> **TASK OBJECTIVE**: Look through the entries below and extract exactly the lines from the one containing "ETHICS (28, 2188)" through the one containing "[Foto Galeri] (966, 19)", ends included.

Pixel coordinate grounding data:

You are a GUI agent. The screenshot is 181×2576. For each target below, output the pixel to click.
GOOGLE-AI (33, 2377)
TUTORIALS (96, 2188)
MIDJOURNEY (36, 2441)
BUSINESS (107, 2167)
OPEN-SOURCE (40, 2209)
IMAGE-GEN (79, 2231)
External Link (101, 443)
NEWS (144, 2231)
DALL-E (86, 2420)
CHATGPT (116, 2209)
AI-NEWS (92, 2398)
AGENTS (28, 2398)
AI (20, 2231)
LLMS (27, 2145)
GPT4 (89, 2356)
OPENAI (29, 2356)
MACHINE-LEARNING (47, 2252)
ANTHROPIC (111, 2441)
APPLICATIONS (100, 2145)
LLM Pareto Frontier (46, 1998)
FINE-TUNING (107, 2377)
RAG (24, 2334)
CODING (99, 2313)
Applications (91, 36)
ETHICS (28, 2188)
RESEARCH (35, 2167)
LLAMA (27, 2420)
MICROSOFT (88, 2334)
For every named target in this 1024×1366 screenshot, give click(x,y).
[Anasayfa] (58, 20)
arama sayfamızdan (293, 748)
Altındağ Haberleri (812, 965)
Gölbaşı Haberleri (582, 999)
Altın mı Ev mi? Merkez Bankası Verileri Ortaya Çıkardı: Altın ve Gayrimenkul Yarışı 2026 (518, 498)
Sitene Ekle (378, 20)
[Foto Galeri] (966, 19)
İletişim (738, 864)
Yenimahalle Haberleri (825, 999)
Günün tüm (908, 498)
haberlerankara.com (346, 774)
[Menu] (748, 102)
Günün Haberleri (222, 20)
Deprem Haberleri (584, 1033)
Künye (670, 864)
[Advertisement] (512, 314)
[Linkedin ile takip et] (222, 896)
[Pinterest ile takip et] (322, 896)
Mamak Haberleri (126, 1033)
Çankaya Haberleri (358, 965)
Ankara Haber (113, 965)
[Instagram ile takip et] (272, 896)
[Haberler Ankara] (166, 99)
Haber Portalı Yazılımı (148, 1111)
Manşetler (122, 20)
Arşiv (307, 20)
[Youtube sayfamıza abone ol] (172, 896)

> **RESPONSE AREA**:
ETHICS (28, 2188)
RESEARCH (35, 2167)
LLAMA (27, 2420)
MICROSOFT (88, 2334)
For every named target in this 1024×1366 screenshot, give click(x,y).
[Anasayfa] (58, 20)
arama sayfamızdan (293, 748)
Altındağ Haberleri (812, 965)
Gölbaşı Haberleri (582, 999)
Altın mı Ev mi? Merkez Bankası Verileri Ortaya Çıkardı: Altın ve Gayrimenkul Yarışı 2026 (518, 498)
Sitene Ekle (378, 20)
[Foto Galeri] (966, 19)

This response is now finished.